ME (looking intently at Fred's face): "You look like a Big Band kind of guy, Fred."
PT: "You like band music, Fred?"
ME: "I bet you do." (Singing tunelessly) "Ba-da-da-DA-DA-DA-da-da-tah-da-da-da-DAH-da-da-da-da-DA-DA-DA-tah da da--come on you guys, you know the tune. Glenn Miller."
ICU NURSE (Getting Into the Mood): "Tah-da-da-da-DA, da-da-da-da, TAAAAH-da-da-da-da, DA-tah-da-da-da-da..."
ME: "--DA-DA!" (Mercifully changing gear) "Wah-waaaah, wah-wah-wah-wah-wah-wah-wah-WAAAH--"
REST OF THE ICU STAFF (Chiming in behind us): "Wah-WAAAAHH!"
ME and ICU NURSE: "Wah-wah-wah-wah, wah-wah-wah-wah, wah-wah-WAAAH."
PT (Bopping her head): "Do-do-doooo--"
ME and ICU NURSE: "Wah-waaaaah!"
PT: "--to0-do-do-do-do! Woo-woo-woo--"
ME: "Wah-Waaaaah!"
ICU NURSE and PT: "--woo-woo-woo-woo-woo, WOO-woo-wooooooo--"
REST OF THE ICU: "Wah-waaaaaah!"
ICU NURSE and PT: "woo-woo-woo-woo-woo--"
ME: "Wah-da-da, wah-da-da, wah-waaaaah-wah-wah-wah. WAH-DA-DA-DA-DA-DA, DA-DA-DA-DAAAAAH...."
OK, you get the idea. By this time, our patient had his eyes wide open and was looking back and forth at us. The physical therapist said he was, indeed, tapping his toes against her hand.
Later that day I got him moved to Med-Surg, where his wife verified his favorite music: "Old-fashioned dance tunes." Had to pat myself on the back about that one. Pretty soon he was answering questions and smiling at us, and finally eating some simple foods. His new nurse knows all the words to "Chattanooga Choo-Choo," which I think will be a big help in his recovery.
It's amazing how much music and the other humanities play an essential role in medicine. My kind of medicine, anyway.

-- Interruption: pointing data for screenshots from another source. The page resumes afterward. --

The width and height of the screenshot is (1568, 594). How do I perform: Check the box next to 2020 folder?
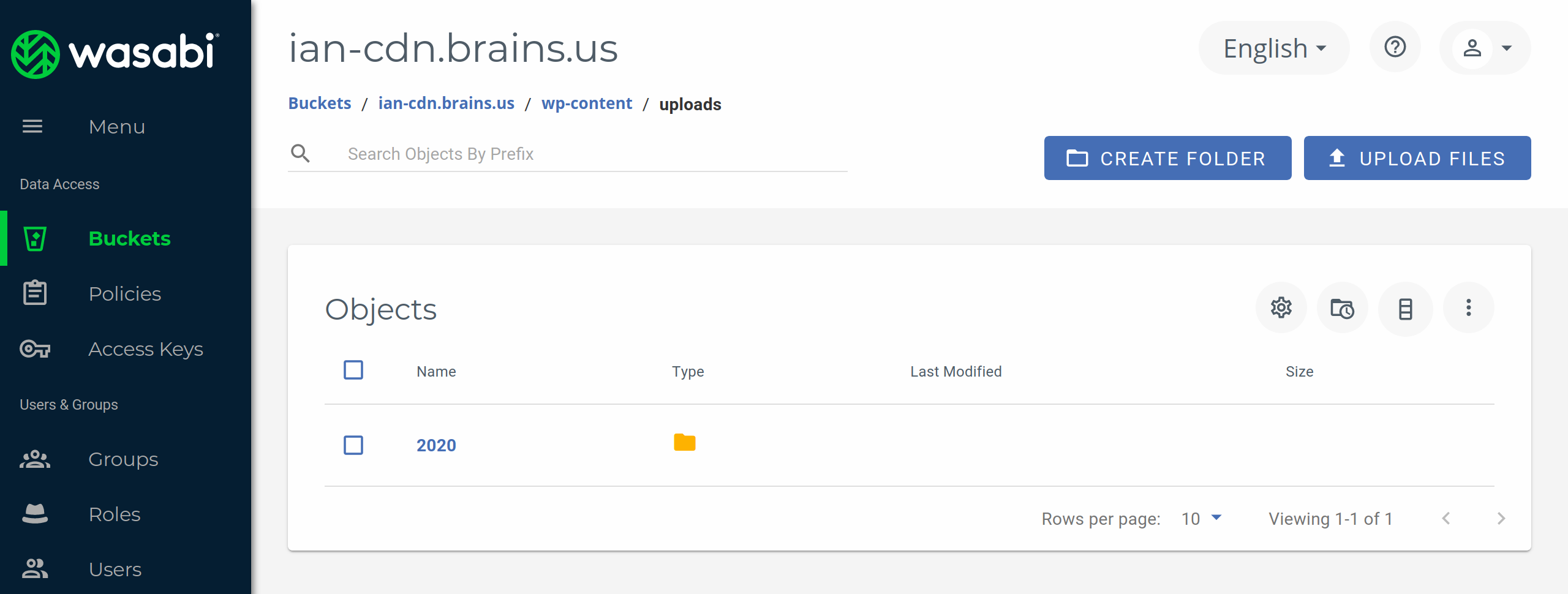[x=353, y=445]
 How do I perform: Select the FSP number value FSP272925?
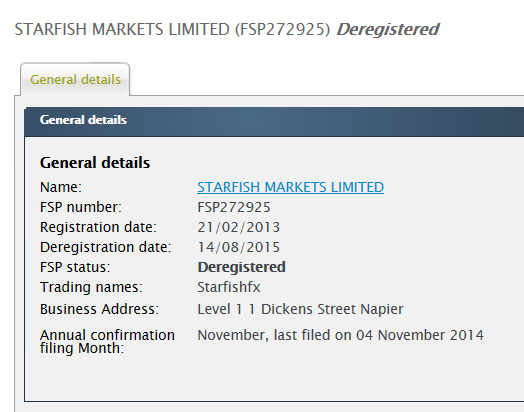point(234,207)
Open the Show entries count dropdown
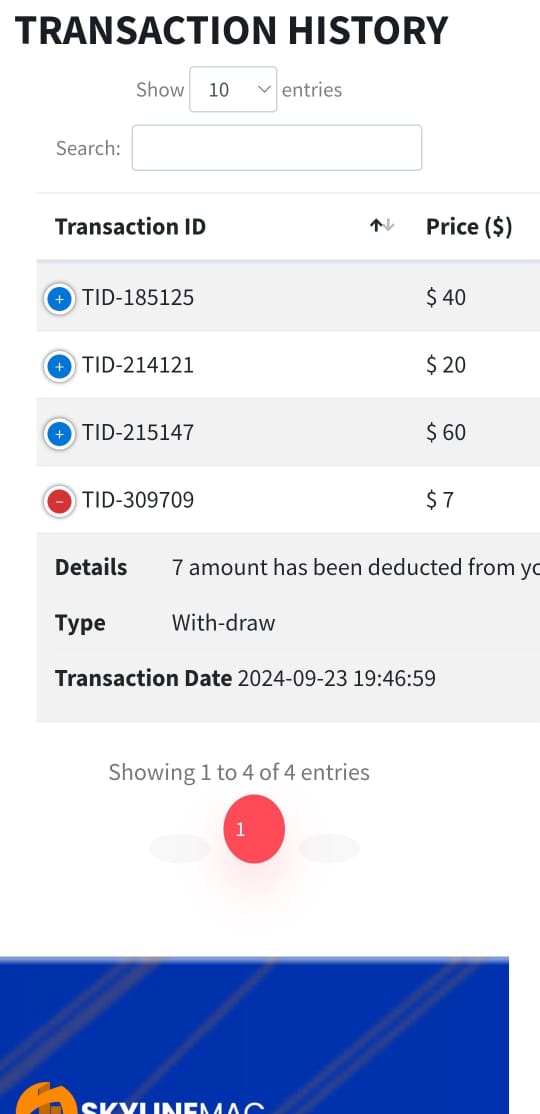540x1114 pixels. 233,90
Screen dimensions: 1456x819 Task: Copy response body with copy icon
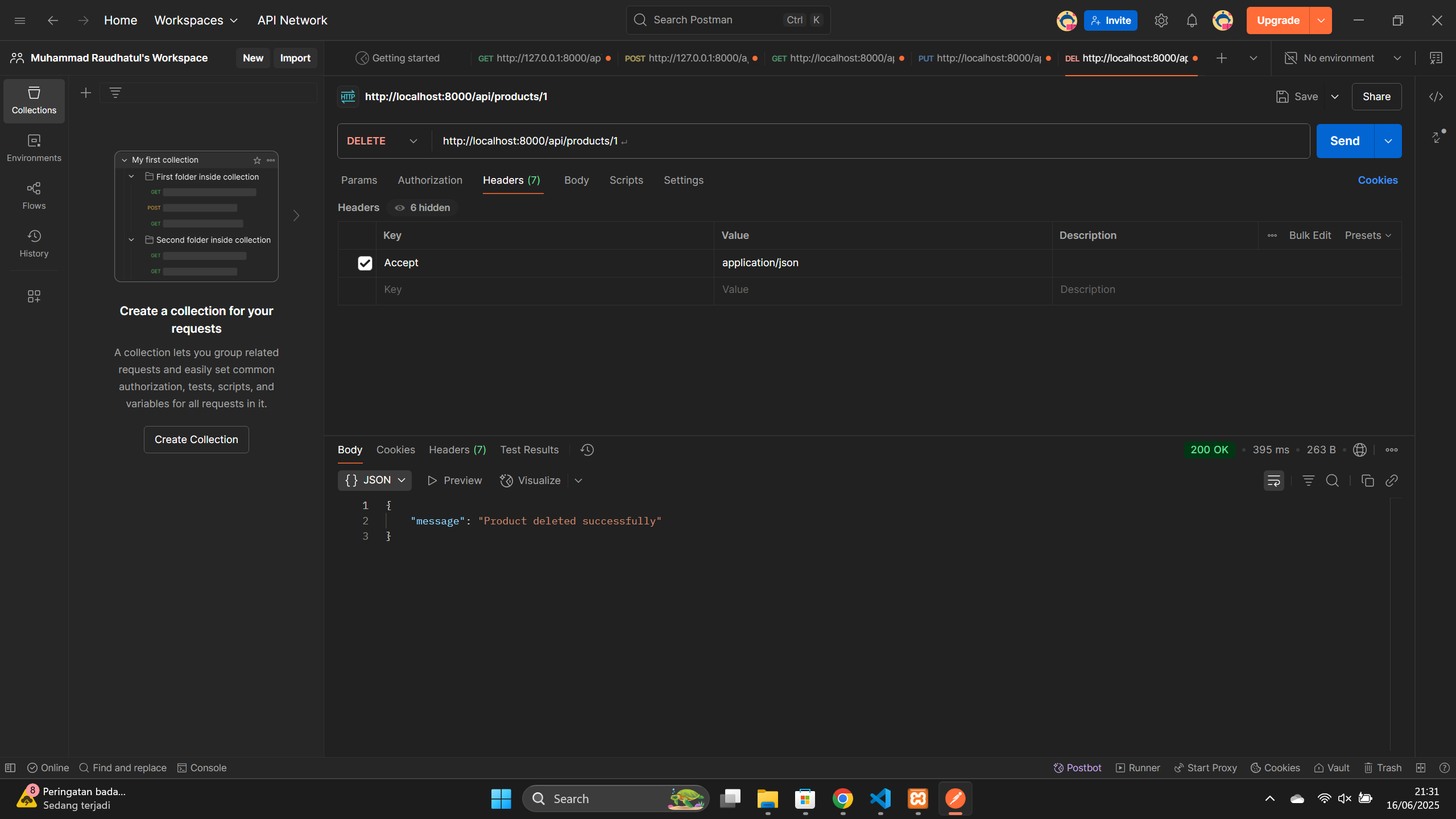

ooh how sad but i have to do a paper on delirium for health but i don't find the right things it's either something i already have or not the right thing it really suck's!
Posted by: paggy | November 03, 2009 at 05:16 PM
My dad, now 95, suffers horribly from delirium when he's in the hospital. It's been frightening for us, his family, to see him seemingly lose his mind -- usually after about 4 days in the "total institution."
I wish hospital staffers would be more direct about this problem, explaining it and telling family members how they can help. Last time he was hospitalized, an old cassette tape of Art Tatum really helped pull us all through.
Posted by: Julie | July 16, 2009 at 09:33 AM
LOL! I've played "In The Mood" in both stage and concert bands, and it was nice to hear it from the original source. Sounds so much better than from where I usually sit. But I just can't seem to interpret your version, LOL!
Posted by: TracyKM | February 24, 2009 at 01:48 PM
Sounds like an awesome performance, wish I could have seen it. I definately would have chimed in with the wah-wah's! :)
Posted by: l33t MD | February 20, 2009 at 08:45 AM
oh how I would have loved to have seen a you tube video of that!!!